Raphael O'Suna No Comments

What was striking about the rubble at the feet of the collapsed twin towers, was the small amount of debris. Two gigantic structures, each more than one hundred stories high, had come down, and yet there was only a few stories of rubble. In fact, there was very little concrete, and not a great deal of steel either. I realize that there were tons and thousands of truckloads of debris, but the collapsed structures did not provide what an intelligent person would have expected in terms of wreckage. What one might have expected to find in terms of overwhelming presence, was found in dust, not haulable wreckage.

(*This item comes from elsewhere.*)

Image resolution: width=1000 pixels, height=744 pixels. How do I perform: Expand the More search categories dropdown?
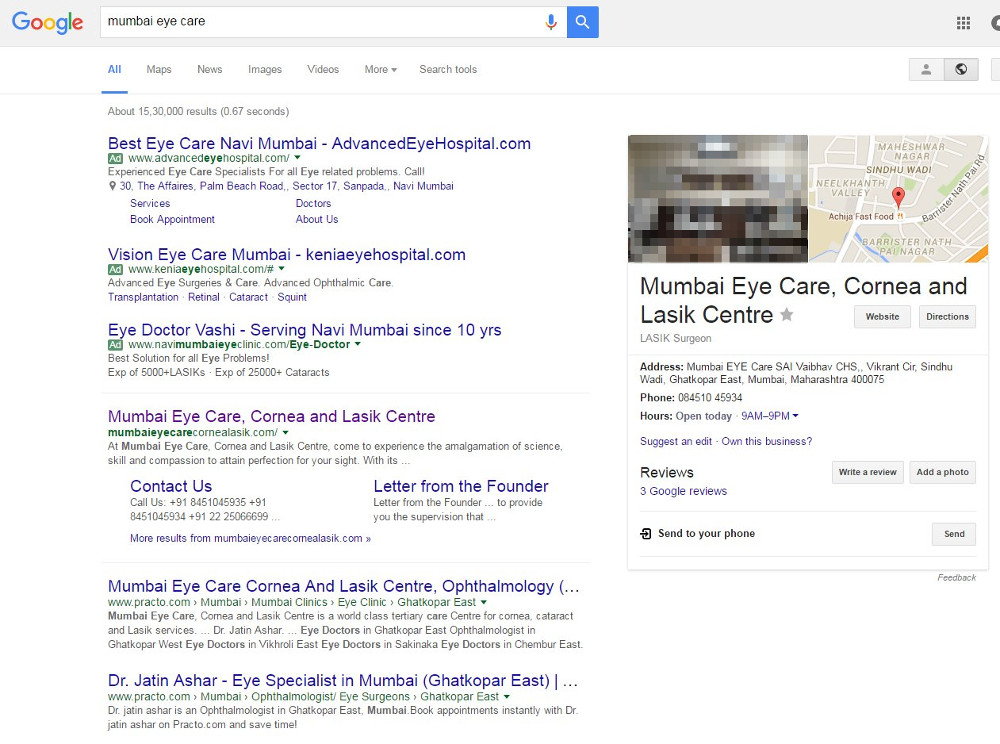pyautogui.click(x=380, y=69)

This observation reminded me of something someone said to me, as we huddled in a storeway many years ago. The twin towers were under construction, and from high above, boards of lumber were being blown down on this New York City street. Everyone was running for cover and the police had stopped all traffic. The explosions of the crashing wood on the pavement, at unpredictable intervals, as well as the sounds of immense boards smashing into parked cars, was riveting. In the storeway with me was an unknown older gentleman. After I commented that the scene before us was not a good omen for a construction project, he said: “The buildings are mostly air.” After the towers had collapsed, I understood what he meant. More than thirty years ago, he was saying that these buildings were not being built properly. That they were being built for maximum rental space, not for safety, permanence, beauty or strength. And so, the wreckage which remained was small in volume.